Se fosse para julgar o homem, este texto poderia ser mais longo e recheado de reflexões. Mas essa parte fica para o leitor – e mesmo a crítica americana tem se dividido ao falar do livro e da vida de Andre Agassi, um dos maiores tenistas da história contemporânea, vencedor dos quatro Grand Slams (Aberto da Austrália, dos Estados Unidos, da França – Roland Garros – e Wimbledon), que ele conquistou oito vezes.
Agassi é criticado por atitudes que tomou na vida, as quais expõe no livro com uma boa dose de drama (como se a sua vida não tivesse sido dramática o suficiente): usou metanfetamina – quando sua carreira teve a pior fase, em 1997 —, acusa grandes adversários como Pete Sampras (14 conquistas em Grand Slams) de “não terem e não precisarem de inspiração”, revela sua irritação com a imprensa especializada em esportes e deixa claro o quanto o casamento com Brooke Shields foi um erro desde o início — um erro o qual Agassi quase assume como dele, e que foi piorado pelo fato de a atriz não ter interesse pela carreira de tenista do marido. Agassi (Globo, 504 páginas R$ 59,90, tradução de Sílvia Mourão, Helena Londres e Rosemarie Ziegelmaier) traz revelações surpreendentes para quem é tenista ou fã de tênis – além do uso de drogas: o campeão passou a usar peruca (com a qual ia para a quadra, inclusive) quando a calvície se acentuou, resolveu não usar mais cuecas em jogos depois de uma grande vitória, entregava partidas nas quais não tinha interesse e, incrivelmente (mas não para quem passa pelas primeiras páginas do livro), odiava tênis. Odeia. Sempre odiou.
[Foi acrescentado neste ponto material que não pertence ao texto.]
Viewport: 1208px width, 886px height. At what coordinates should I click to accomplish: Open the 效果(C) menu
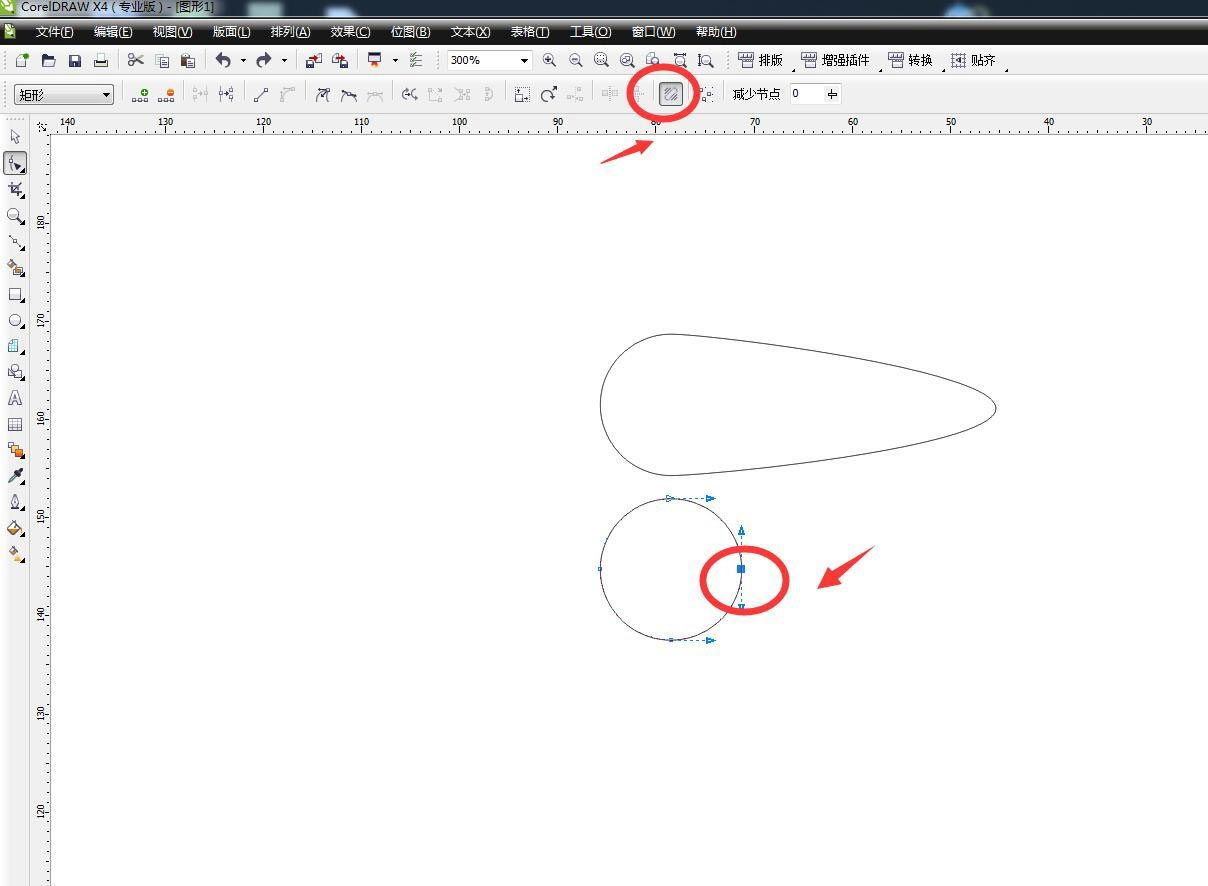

O Agassi maduro pós-casamento com Steffi Graf (22 títulos em Grand Slams) lamenta ter parado de estudar aos 14 anos, devido a uma natural rebeldia da idade e a outra nem tão natural, que vinha de uma infância na qual todos os caminhos foram resumidos ao tênis por um pai violentamente obcecado pelo esporte. Um pai que amarrou ao braço do Agassi bebê uma raquete de pingue-pongue para que ele atingisse um móbile de bolinhas e que fez o filho de sete anos rebater 2.500 bolas a 170km/h. Todos os dias. Parar de estudar seria naturalmente um caminho a mais que se abriria aos incansáveis treinos para atingir o topo do ranking entre todos os tenistas do planeta. Aos 36 anos, no Aberto dos Estados Unidos, quando entrou em quadra para o último campeonato de sua vida profissional, Agassi era um atleta veterano entre adolescentes, investido de um corpo de um homem de 90 anos, como ele mesmo descreve, tentando passar ao leitor as dores inimagináveis de uma vértebra deslocada, injeções de cortisona rente aos nervos e pernas que sequer o auxiliam a levantar do chão, onde ele prefere dormir, todas as manhãs. Um Agassi ao qual o pai implorava que parasse de jogar tênis.
Um dia, após assistir a um documentário do 60 Minutes, Agassi percebeu que, para ele, só era possível ter real satisfação na vida (além dos momentos em família com seus dois filhos e a esposa e alma gêmea no tênis, Steffi) ajudando os outros. Em 2006, construiu a Agassi Foundation em uma zona da periferia de Las Vegas, apoiado por milhões de dólares arrecadados junto à iniciativa privada (http://www.agassifoundation.org/). A “academia de Agassi” prepara as crianças desde o maternal para a faculdade e conta inclusive com simuladores de vôo e aulas de música erudita. Nas palavras dele, “o objetivo é fortalecer os jovens”. Talvez quem se saia tão fortalecido quanto as crianças seja ele mesmo, detentor de uma infância em que as escolhas foram retiradas do currículo de vida.
Para quem pergunta se esse livro envolvente da primeira à última página foi obra do próprio tenista que largou os estudos aos 14 anos a resposta é dada no fim: Agassi teve a companhia de J. R. Moehringer, amigo, vencedor de um Prêmio Pullitzer e autor do best seller Sede de Viver, que teria declinado do pedido do tenista de assinar o livro. “As memórias são dele, não nossas”, disse Moehringer ao New York Times. De qualquer forma, a leitura é surpreendentemente fascinante para a biografia de um atleta e merece ser degustada mesmo por aqueles que só assistiam tênis quando Guga era o número 1 do mundo.